Tuesday, May 13, 2008

A true hero...



Irene Sendler was an amazing woman. She saved over 2,500 children from Nzai concentration camps during WWII. Just remember this saying I heard today, "very rarely are the famous significant and the significant famous." Considering all the idiots who have won Nobel Peace Prizes over the years (Carter and Gore come to mind right away) and she never even got a sniff, it just shows you how meaningless some things are.

Irene Sendler, known to many as the “female Schindler”, rescued children and babies imprisoned in the Jewish ghetto in Warsaw, smuggling them out in bags, or through the sewers, and hiding them with friendly families around Warsaw.

Donning a Star of David armband used by the Nazis to mark out Jews, she passed incognito in the ghetto to organise the escape plans.

She was eventually arrested by the Gestapo, tortured and condemned to death.

But members of 20-strong secret organisation managed to bribe a guard so she could escape. She lived for another 65 years.

"She died today,” said her daughter Janina Zgrzembska, adding that Ms Sendler had passed away in a Warsaw hospital.

Last year, Miss Sendler was officially honoured as a national heroine by the Polish parliament, in a ceremony attended by some of those she had rescued.

Too frail to attend herself, she sent a letter read out by Elzbieta Ficowska, who was a six-month-old baby when she was spirited out the ghetto by Miss Sendler’s resistance group.

"Every child saved with my help is the justification of my existence on this Earth, and not a title to glory,” Miss Sendler said in the letter.

"Over a half-century has passed since the hell of the Holocaust, but its spectre still hangs over the world and doesn’t allow us to forget the tragedy.”

Miss Sendler was also honoured as a “righteous gentile” by the Israeli Holocaust Memorial Centre, Yad Vashem.

It described how between the years of 1940 and 1943 she established a network of friends and acquaintances to help some of the half million Jews forced into the Warsaw ghetto.

Using her status as a municipal welfare officer, she roamed the ghetto, ostensibly to combat contagious diseases.

While she was there however, she also handed out money, clothes and medicines.

Then, slipping on a Star of David armband, she formulated extraordinary schemes to spirit children to safety.

Some were carried out in bags, others were sent crawling through the network of sewers common to the ghetto and the rest of Warsaw.

Once successfully out, Ms Sendler farmed the children out to Warsaw families, orphanages or convents, where they were hidden.

For each success, Miss Sendler buried a jar containing the child’s name, to help families reunite after the war.

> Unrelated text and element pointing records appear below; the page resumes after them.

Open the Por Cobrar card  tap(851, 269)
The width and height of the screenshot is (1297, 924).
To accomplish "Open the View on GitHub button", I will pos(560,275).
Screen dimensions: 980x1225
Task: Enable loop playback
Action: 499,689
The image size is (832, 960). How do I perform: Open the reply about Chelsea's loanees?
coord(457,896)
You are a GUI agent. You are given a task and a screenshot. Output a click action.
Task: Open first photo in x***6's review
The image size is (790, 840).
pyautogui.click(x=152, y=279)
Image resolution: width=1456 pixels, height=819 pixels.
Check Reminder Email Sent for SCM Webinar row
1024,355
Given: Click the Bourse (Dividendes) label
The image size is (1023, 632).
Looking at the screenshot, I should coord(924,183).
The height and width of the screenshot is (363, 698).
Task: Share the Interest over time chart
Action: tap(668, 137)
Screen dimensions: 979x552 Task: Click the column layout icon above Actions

Some 400,000 she could not help died, however, either through disease in the ghetto or at the death camps where in total three million Polish Jews perished.

4 comments:

The Zombieslayer said...

Great post, Ben!

People like this need to be known.

The Zombieslayer said...

By the way, found her in Wikipedia. They have a nice page on her.

Anonymous said...

She saved over 2,500 children from Nzai concentration camps during WWII.

Wow, that's more than half of the people that have visited your site since 2005!

She saved 2500 kids in a couple years and you couldn't even write anything worthy enough to be interesting to 5000 people in three years.

Kind of makes you wonder what purpose you serve on this earth, doesn't it?

Do you ever ask yourself if the world would be a better place if you were run over by a semi?

Boy, we'd all have a good laugh if you were!

Anonymous said...

I work with 4 Polish immigrants who know what it was like to live under communism. This Polish woman is a true hero. She represents everything that is good in humanity. I was outraged when I heard they gave Algore the Nobel Peace Prize over her. Polar bears over Holocaust survivors. What a world we live in!!!